Item-finding records:
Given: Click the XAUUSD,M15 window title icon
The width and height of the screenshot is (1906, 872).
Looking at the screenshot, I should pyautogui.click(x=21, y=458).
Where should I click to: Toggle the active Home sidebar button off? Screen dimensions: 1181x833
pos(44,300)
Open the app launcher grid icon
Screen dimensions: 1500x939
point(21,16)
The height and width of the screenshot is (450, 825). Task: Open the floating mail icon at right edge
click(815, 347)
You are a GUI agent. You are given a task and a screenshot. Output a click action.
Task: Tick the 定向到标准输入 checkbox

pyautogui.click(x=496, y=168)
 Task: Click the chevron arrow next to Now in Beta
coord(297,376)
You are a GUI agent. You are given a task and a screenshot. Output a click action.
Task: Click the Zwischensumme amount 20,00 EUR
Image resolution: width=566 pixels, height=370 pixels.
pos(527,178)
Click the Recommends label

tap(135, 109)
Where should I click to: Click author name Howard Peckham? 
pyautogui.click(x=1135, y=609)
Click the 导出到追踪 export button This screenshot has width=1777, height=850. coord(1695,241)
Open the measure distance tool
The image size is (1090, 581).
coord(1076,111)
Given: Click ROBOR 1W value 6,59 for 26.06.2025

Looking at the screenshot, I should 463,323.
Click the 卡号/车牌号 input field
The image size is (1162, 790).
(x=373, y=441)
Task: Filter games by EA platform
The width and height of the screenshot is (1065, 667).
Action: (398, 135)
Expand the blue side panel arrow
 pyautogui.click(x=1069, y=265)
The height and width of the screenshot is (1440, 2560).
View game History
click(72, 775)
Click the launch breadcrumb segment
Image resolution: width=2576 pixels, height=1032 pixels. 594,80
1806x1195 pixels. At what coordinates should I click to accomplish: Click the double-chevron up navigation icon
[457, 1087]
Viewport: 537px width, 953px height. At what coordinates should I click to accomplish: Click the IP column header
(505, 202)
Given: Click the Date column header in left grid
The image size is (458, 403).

→ DIRECTIVE
Return the items above word for word, starting with the first line and going on through the line with "click(815, 347)".

→ TASK ANSWER
Given: Click the XAUUSD,M15 window title icon
The width and height of the screenshot is (1906, 872).
Looking at the screenshot, I should pyautogui.click(x=21, y=458).
Where should I click to: Toggle the active Home sidebar button off? Screen dimensions: 1181x833
pos(44,300)
Open the app launcher grid icon
Screen dimensions: 1500x939
point(21,16)
The height and width of the screenshot is (450, 825). Task: Open the floating mail icon at right edge
click(815, 347)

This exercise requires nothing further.